## start Given data

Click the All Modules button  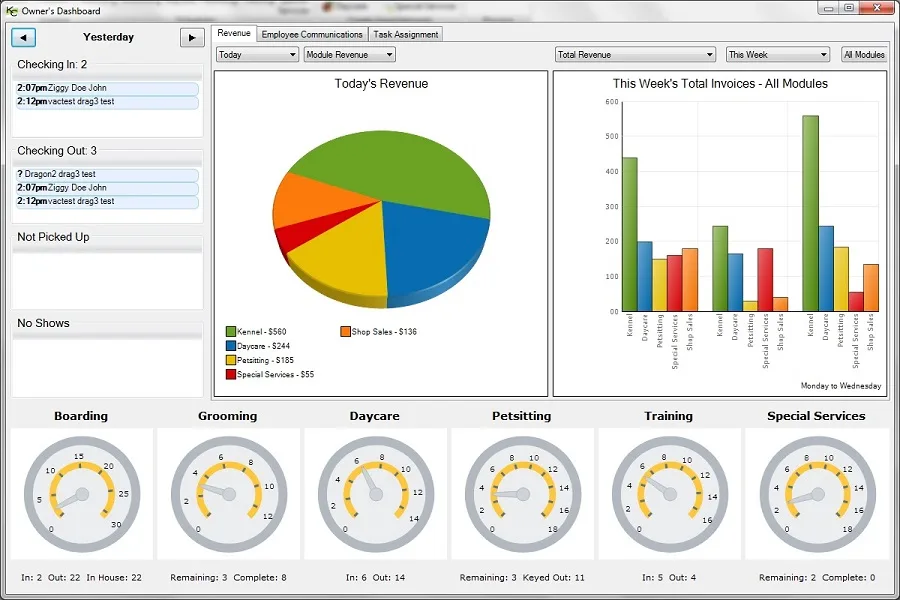864,55
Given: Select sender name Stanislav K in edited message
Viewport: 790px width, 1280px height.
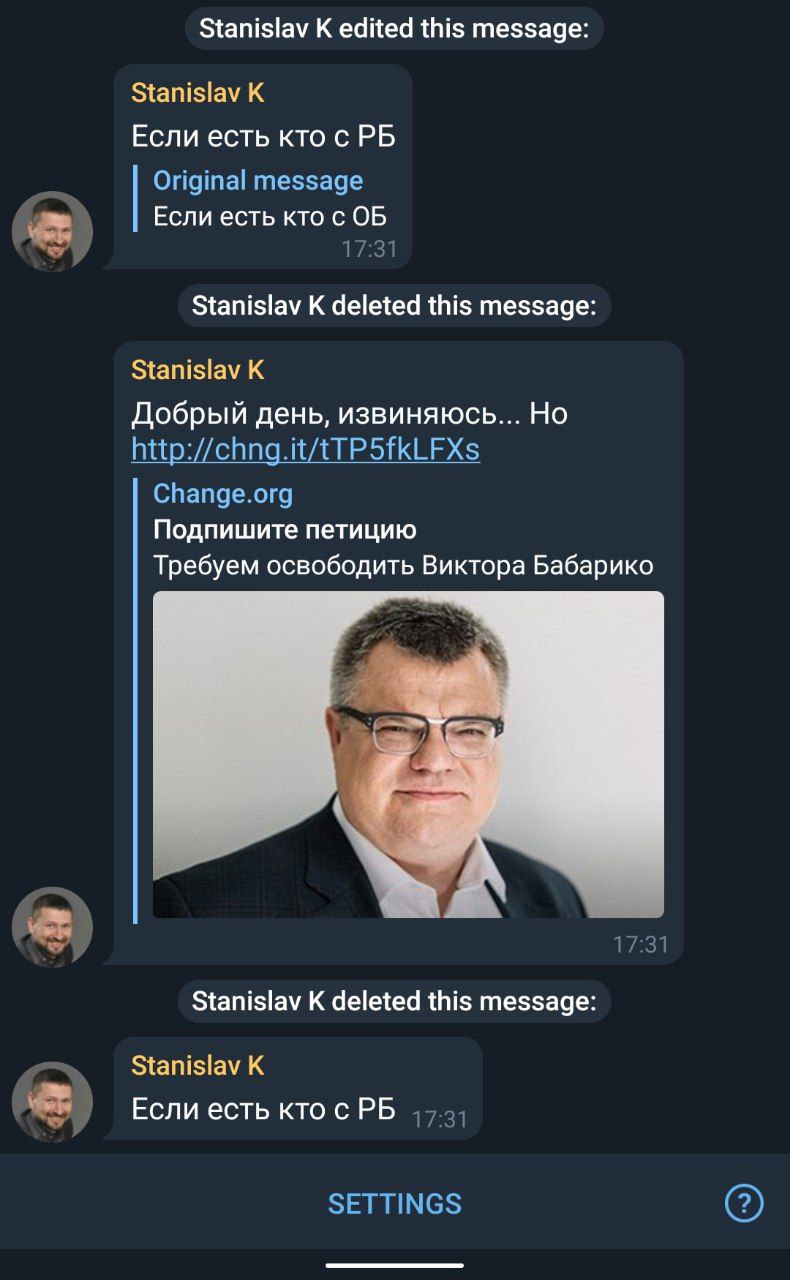Looking at the screenshot, I should (x=198, y=93).
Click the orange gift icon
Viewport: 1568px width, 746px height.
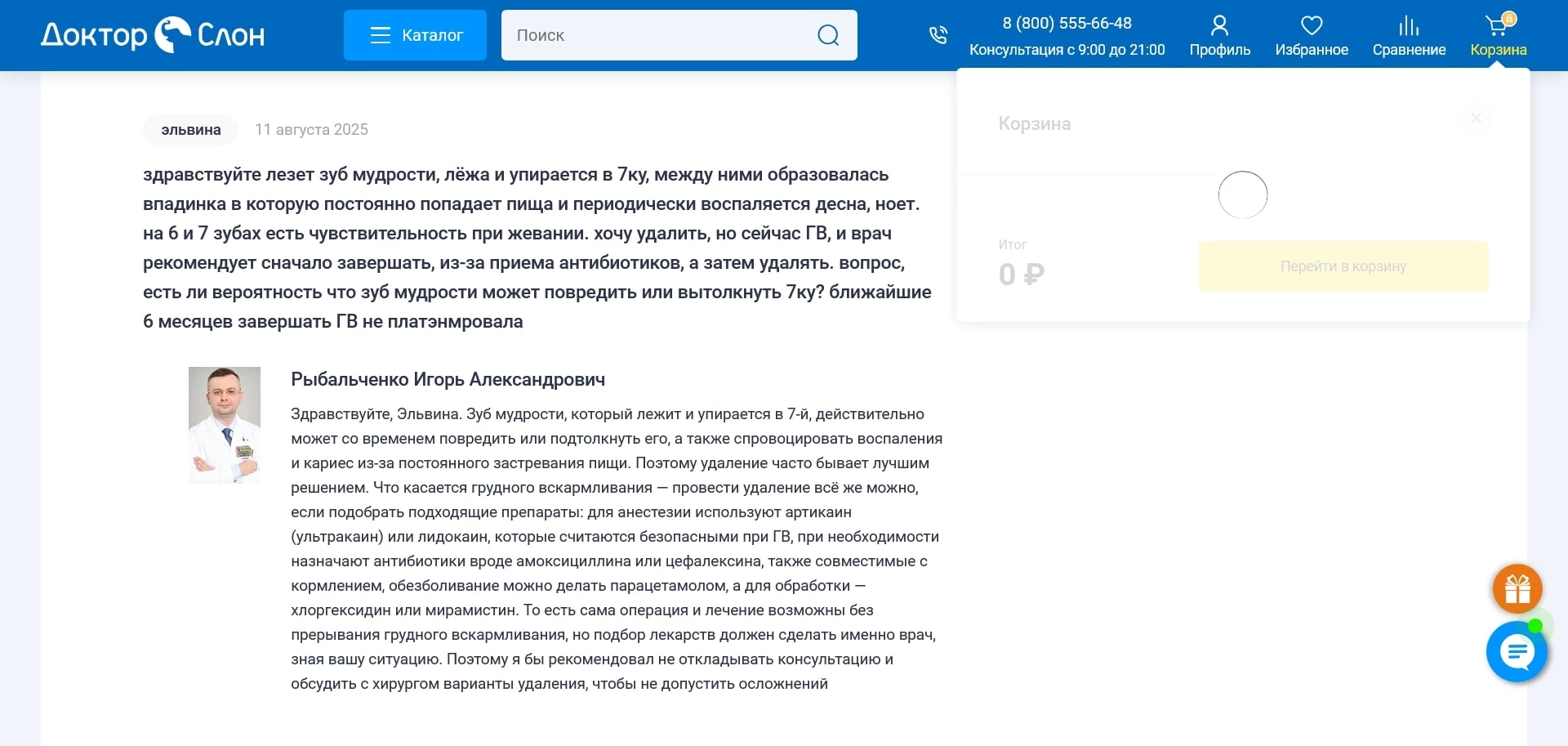[1517, 588]
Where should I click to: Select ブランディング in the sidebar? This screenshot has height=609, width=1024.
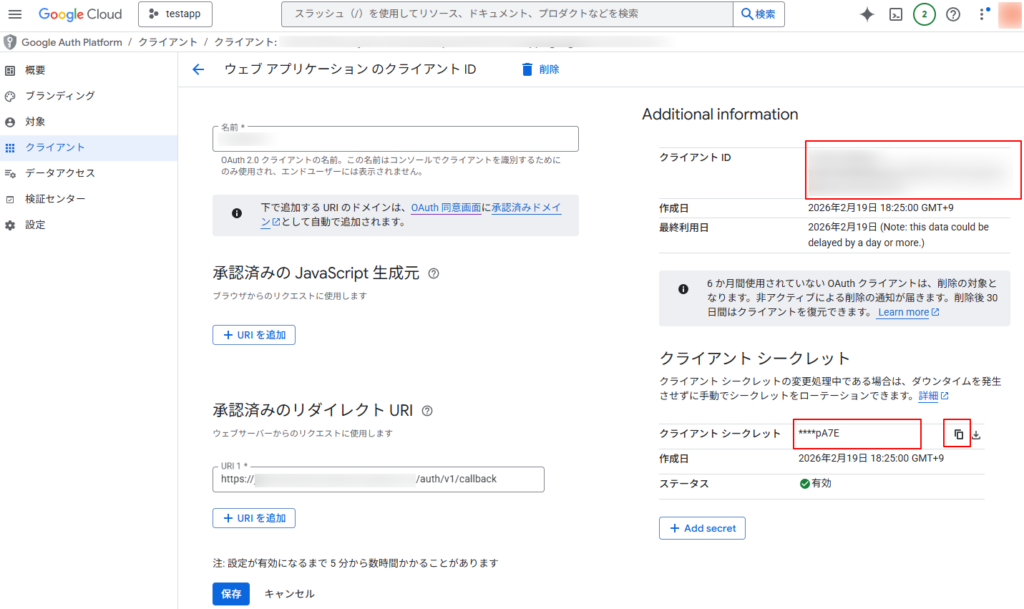coord(60,96)
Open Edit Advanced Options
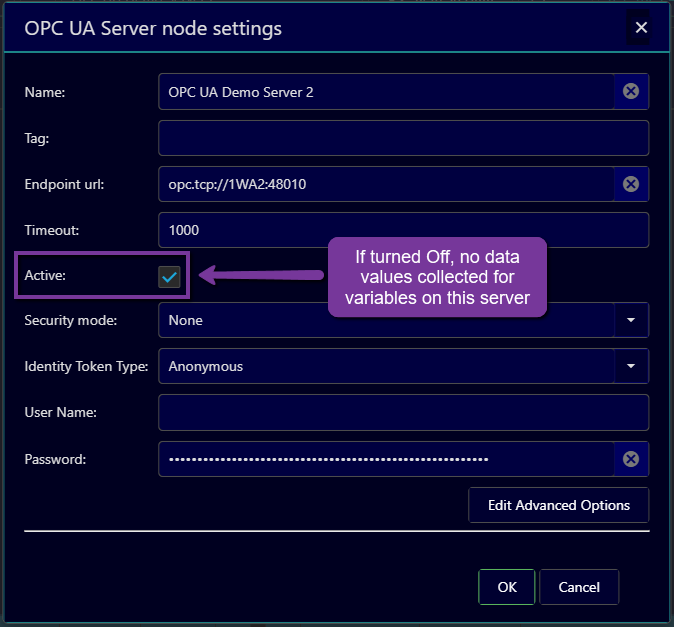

## end Given data

Copy out the lines from the one containing "Given: Select sender" through the one containing "[1517, 588]", inclusive, swapping "Viewport" for "Display" and keeping everything else the same. Leave the pictures out of your answer.

Given: Select sender name Stanislav K in edited message
Display: 790px width, 1280px height.
Looking at the screenshot, I should (x=198, y=93).
Click the orange gift icon
Display: 1568px width, 746px height.
[1517, 588]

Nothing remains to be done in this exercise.